Exercise data ▸
···

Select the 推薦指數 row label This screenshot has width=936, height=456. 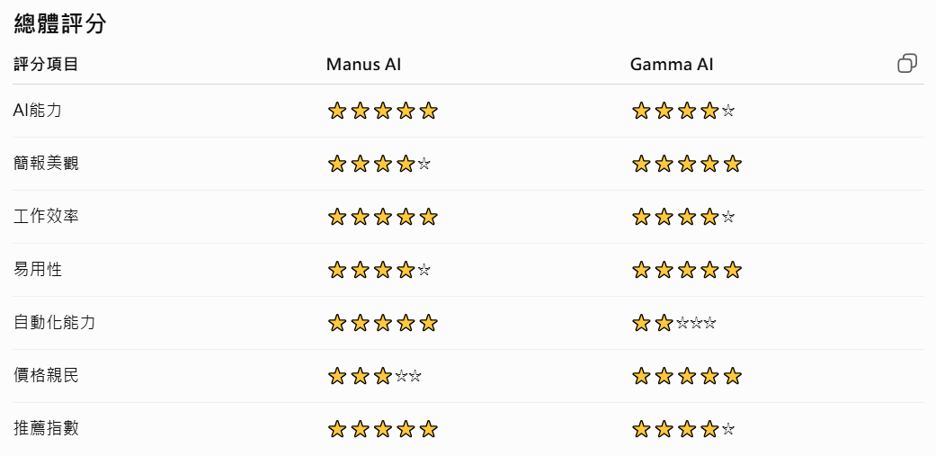click(46, 429)
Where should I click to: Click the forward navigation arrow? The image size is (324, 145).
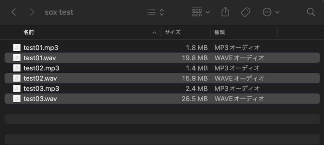click(x=32, y=12)
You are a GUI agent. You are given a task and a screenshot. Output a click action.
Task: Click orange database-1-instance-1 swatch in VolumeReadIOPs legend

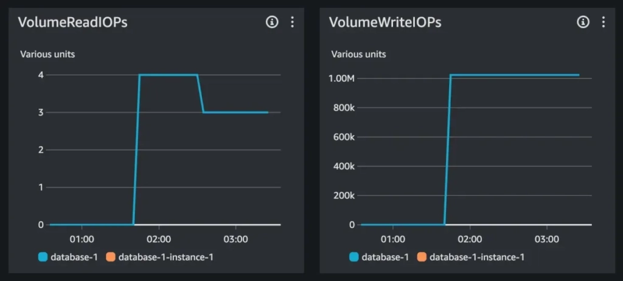pyautogui.click(x=111, y=257)
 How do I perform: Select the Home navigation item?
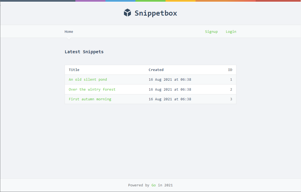69,31
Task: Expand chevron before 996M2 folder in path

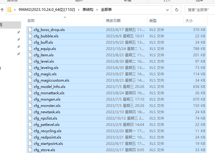Action: point(15,10)
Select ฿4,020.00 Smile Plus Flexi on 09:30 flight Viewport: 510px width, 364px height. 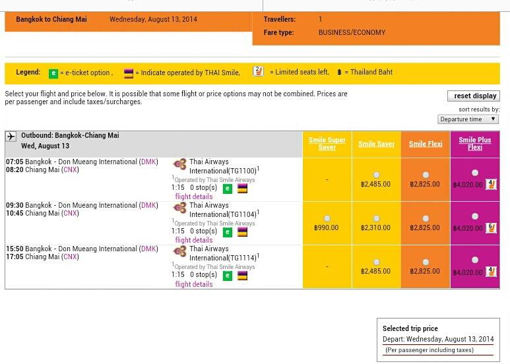click(475, 216)
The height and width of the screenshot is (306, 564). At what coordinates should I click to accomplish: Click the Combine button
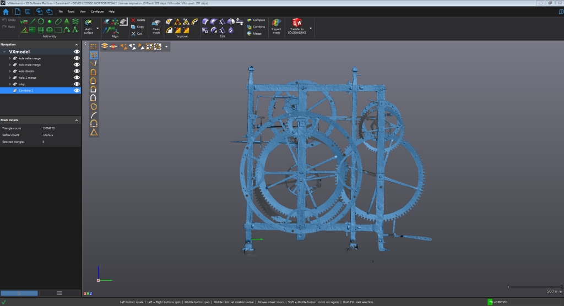[256, 26]
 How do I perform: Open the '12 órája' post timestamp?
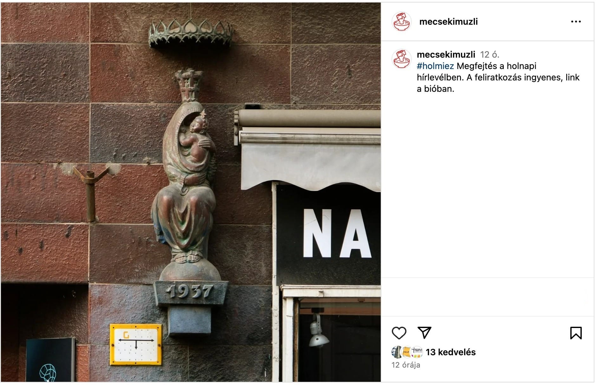[406, 365]
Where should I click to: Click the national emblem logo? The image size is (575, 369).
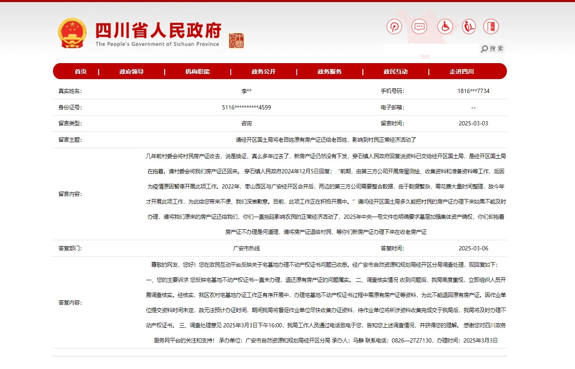tap(72, 33)
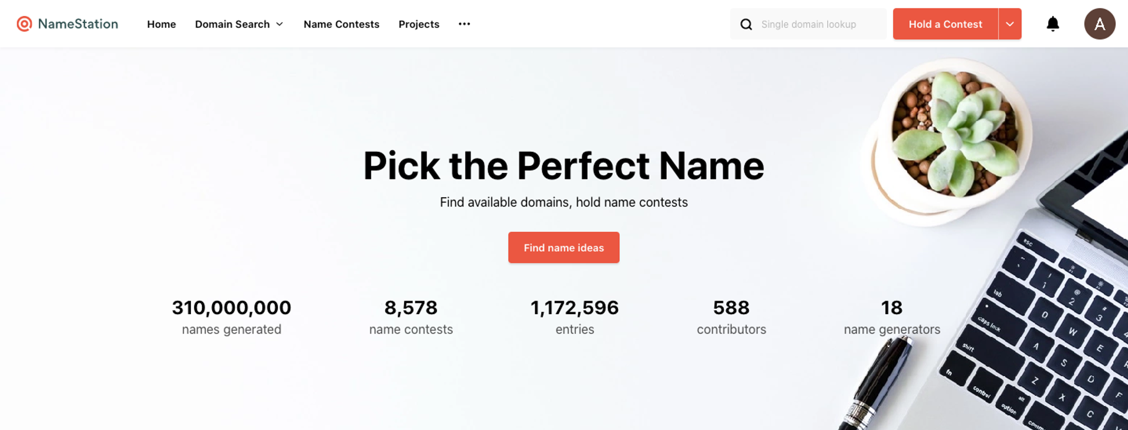Open notifications via the bell icon
The image size is (1128, 430).
point(1052,24)
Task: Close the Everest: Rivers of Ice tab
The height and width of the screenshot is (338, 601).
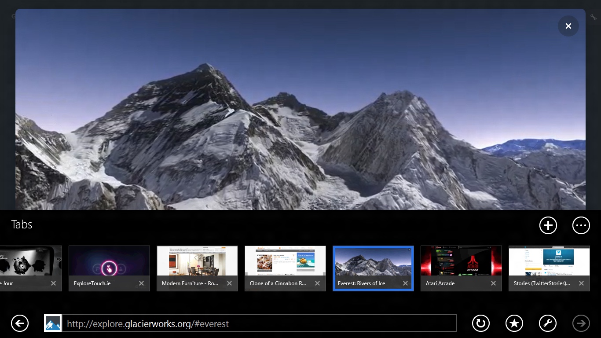Action: tap(405, 283)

···

Goal of the exercise ▸ Leaving out the pictures, restate word for word the lines above from the one containing "The height and width of the screenshot is (306, 564)." through the end of the records, both ends included.

Completed task ▸
The height and width of the screenshot is (306, 564). At what coordinates should I click to accomplish: Click the Combine button
[256, 26]
 How do I perform: Open the '12 órája' post timestamp?
[406, 365]
Where should I click to: Click the national emblem logo? The image size is (575, 369).
tap(72, 33)
Open notifications via the bell icon
The image size is (1128, 430).
point(1052,24)
Task: Close the Everest: Rivers of Ice tab
The height and width of the screenshot is (338, 601).
Action: tap(405, 283)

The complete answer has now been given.